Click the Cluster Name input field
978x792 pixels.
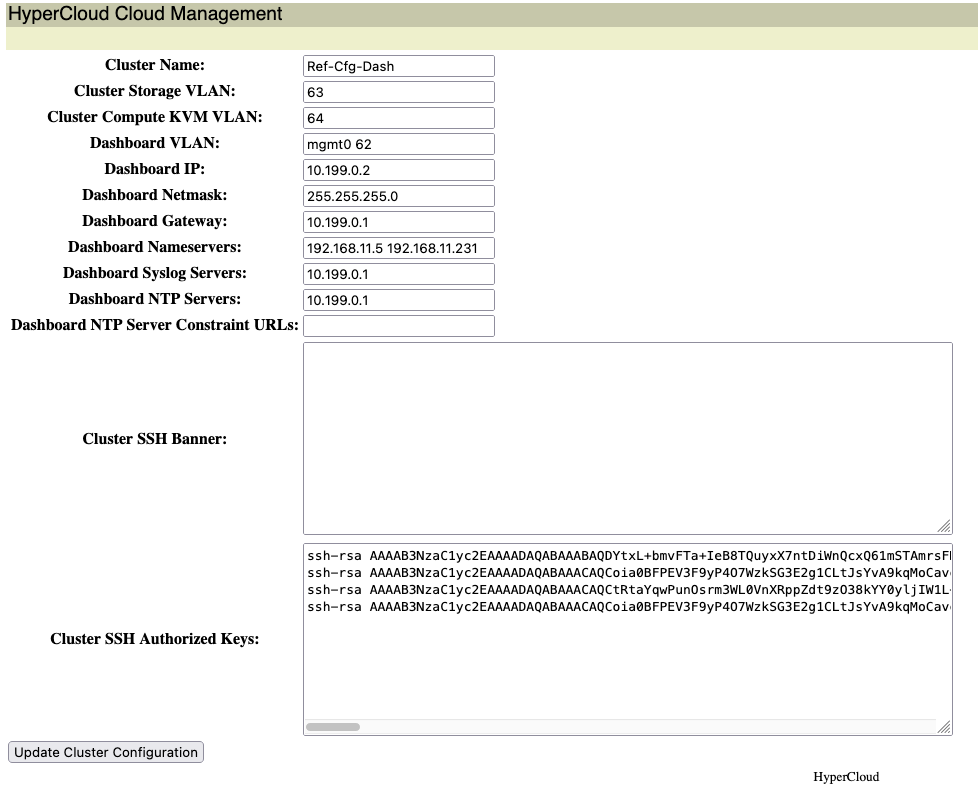[x=398, y=66]
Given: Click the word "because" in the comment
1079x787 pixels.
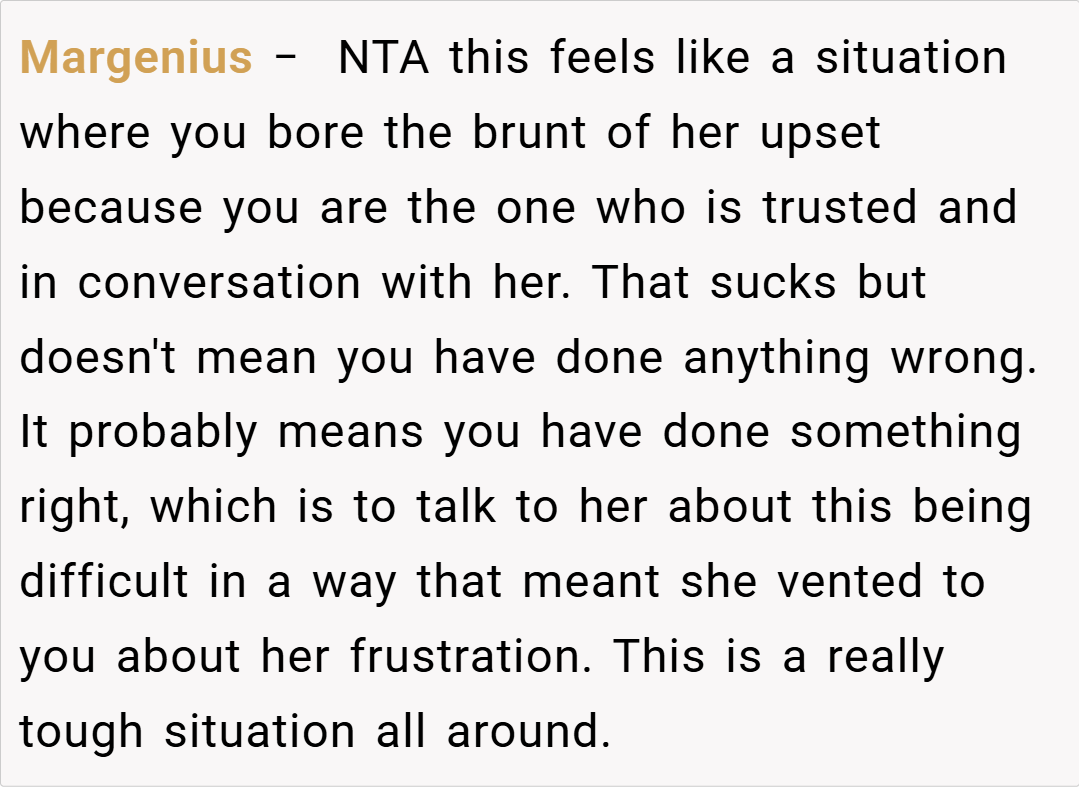Looking at the screenshot, I should [111, 208].
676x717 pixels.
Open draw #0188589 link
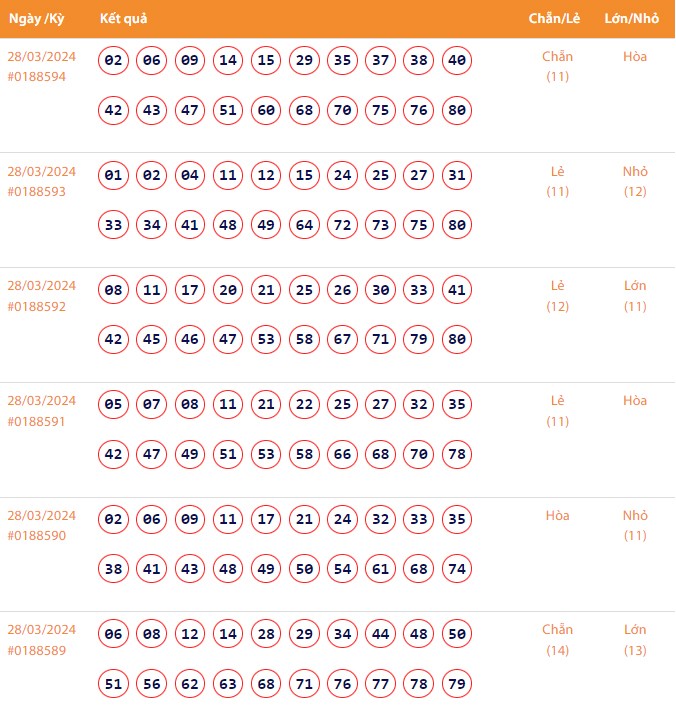[36, 651]
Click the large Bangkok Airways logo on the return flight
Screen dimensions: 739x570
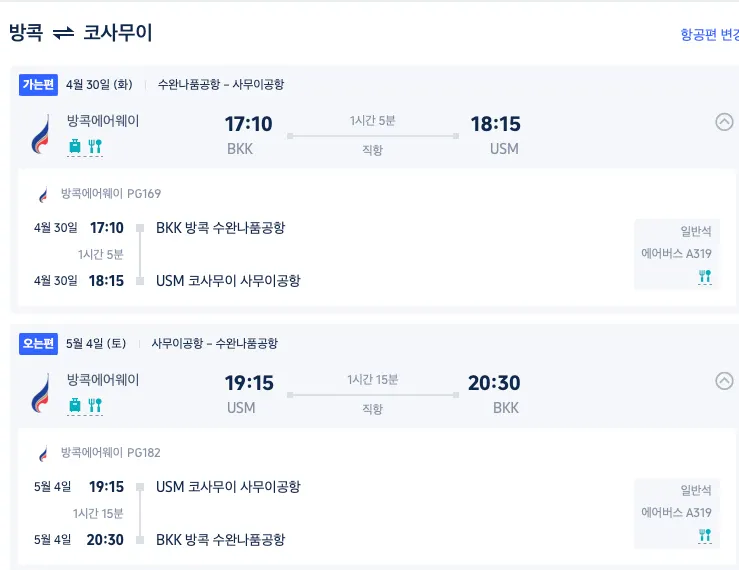coord(41,393)
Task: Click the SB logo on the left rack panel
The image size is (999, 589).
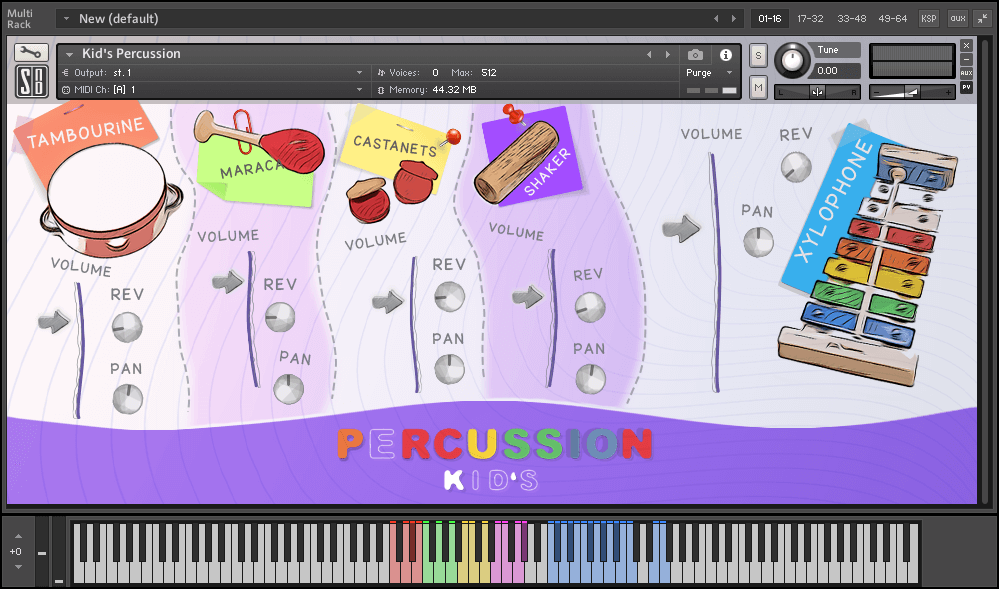Action: [x=31, y=80]

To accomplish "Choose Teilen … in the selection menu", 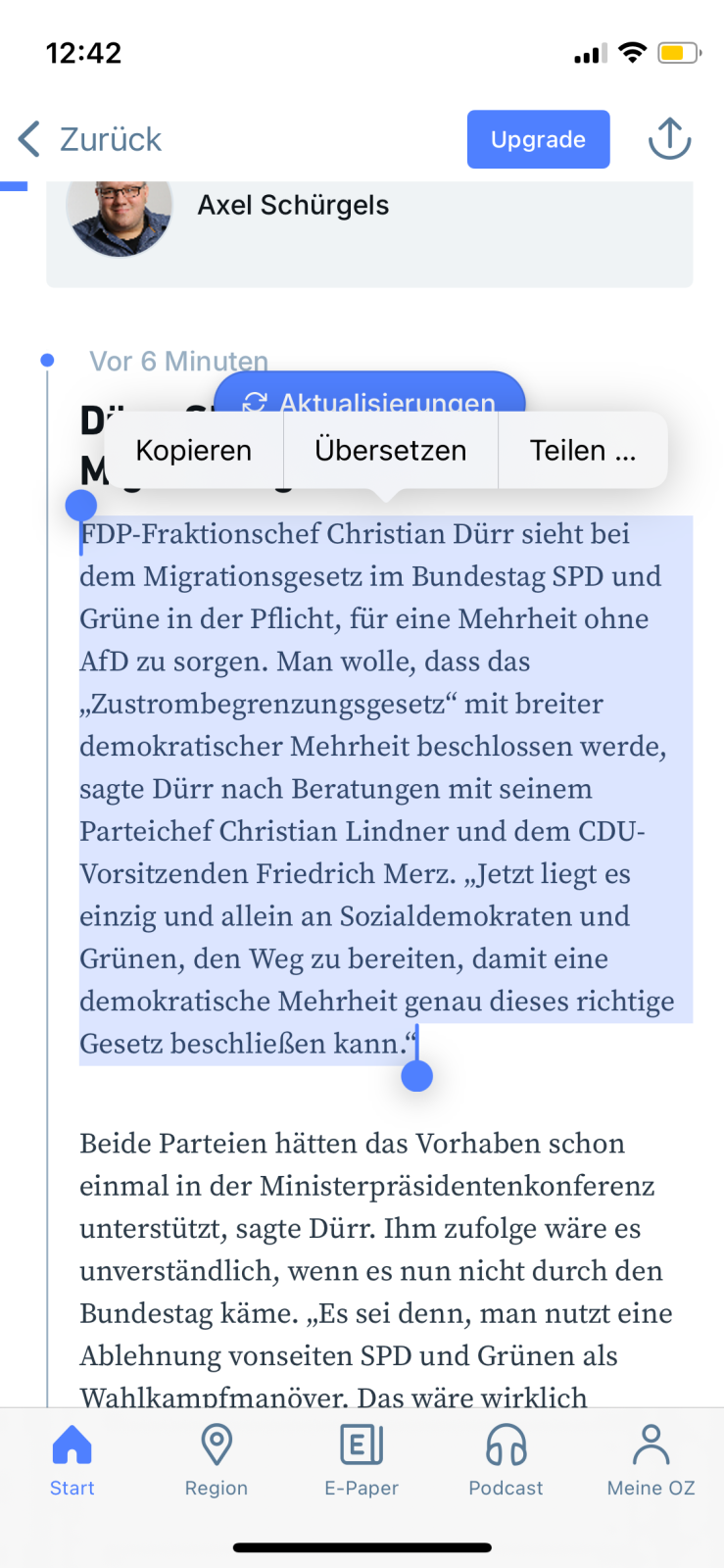I will pos(583,450).
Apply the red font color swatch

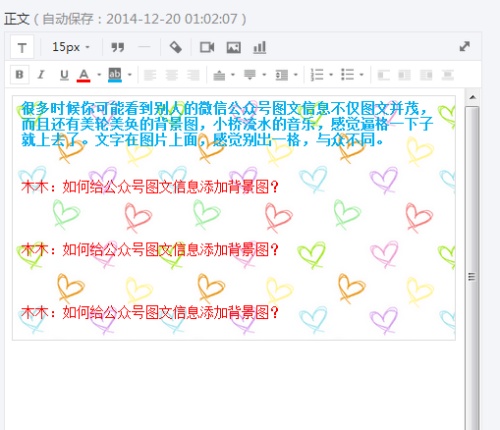84,75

● **Directions**
Using the entries above, state how many lines include the word "logo", with no other words.

● **Reply to the exercise**
2